30 Chi-sqaure test of independence

If we want to see whether there’s an association between two categorical variables we can use the Pearson’s chi-square test, often called chi-square test of independence. This is an extremely elegant statistic based on the simple idea of comparing the frequencies we observe in certain categories to the frequencies we might expect to get in those categories by chance.
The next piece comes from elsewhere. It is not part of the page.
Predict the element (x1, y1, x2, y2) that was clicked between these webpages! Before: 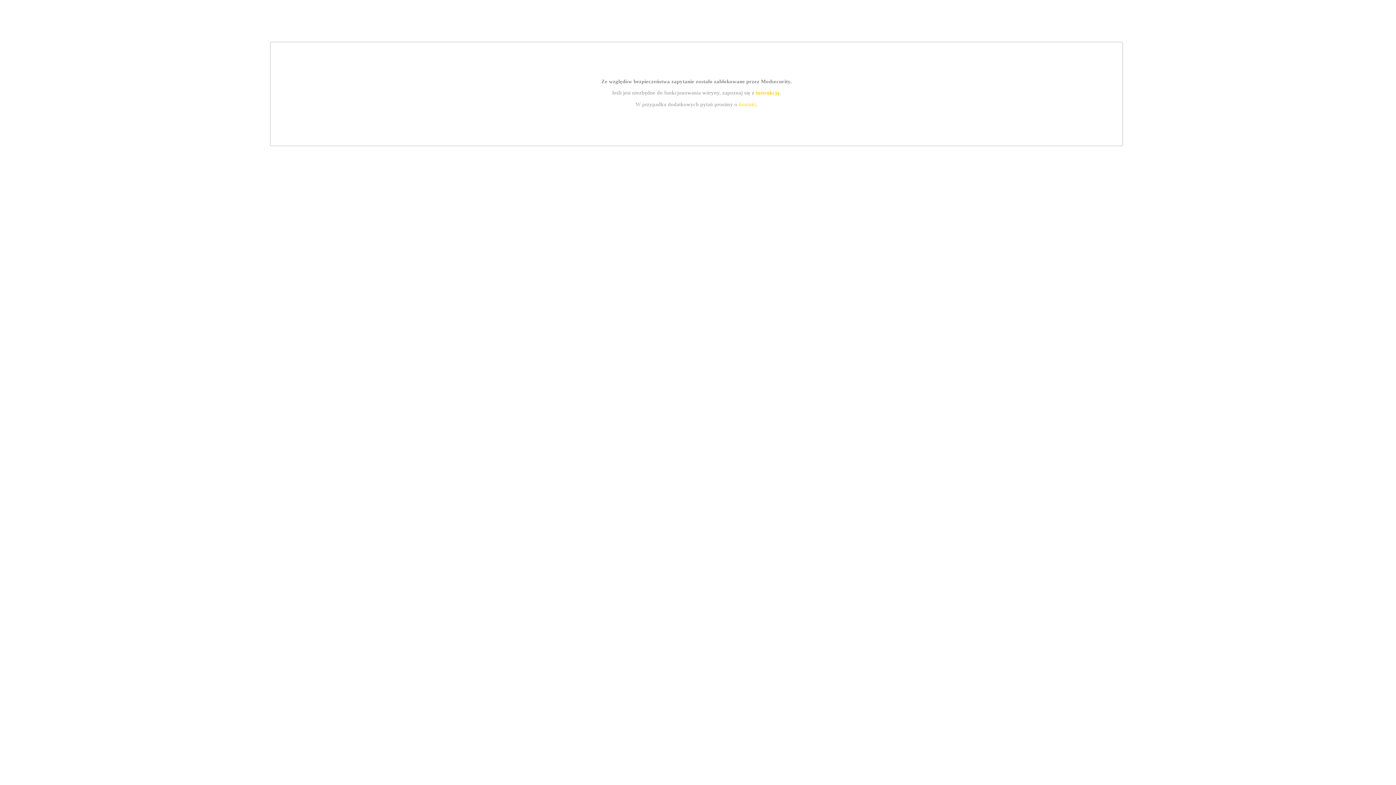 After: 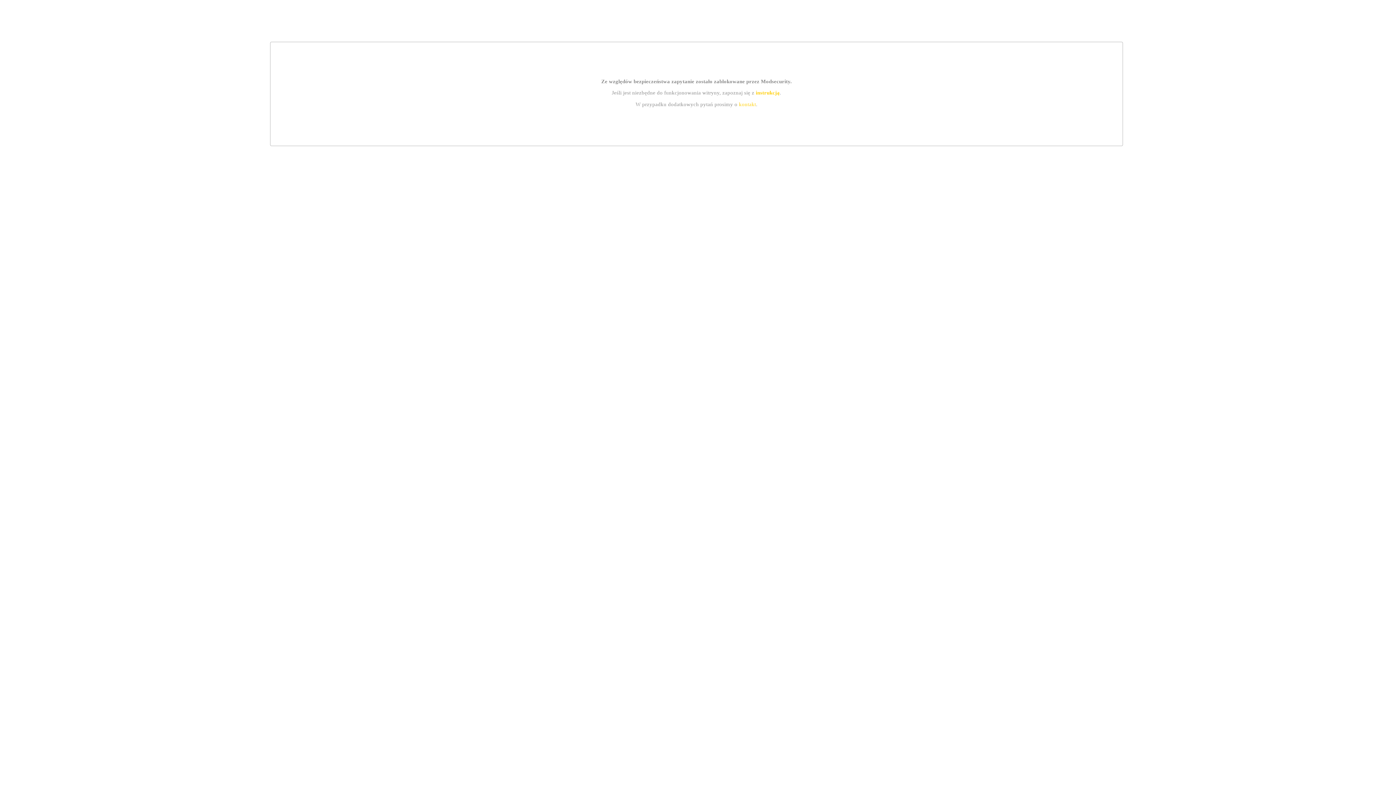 Action: bbox: (739, 101, 756, 107) label: kontakt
When we have finished this Chapter, we should be able to:

Learning objectives

Applying hypothesis testing
Investigate the association between two categorical variables using the chi-square test
Interpret the results

30.1 Research question and Hypothesis Testing

We will use the “Survival from Malignant Melanoma” dataset named “meldata”. The data consist of measurements made on patients with malignant melanoma, a type of skin cancer. Each patient had their tumor removed by surgery at the Department of Plastic Surgery, University Hospital of Odense, Denmark, between 1962 and 1977.

Suppose we are interested in the association between tumor ulceration and death from melanoma.

Null hypothesis and alternative hypothesis

$H_{0}$ : There is no association between the two categorical variables (they are independent)
$H_{1}$ : There is association between the two categorical variables (they are dependent)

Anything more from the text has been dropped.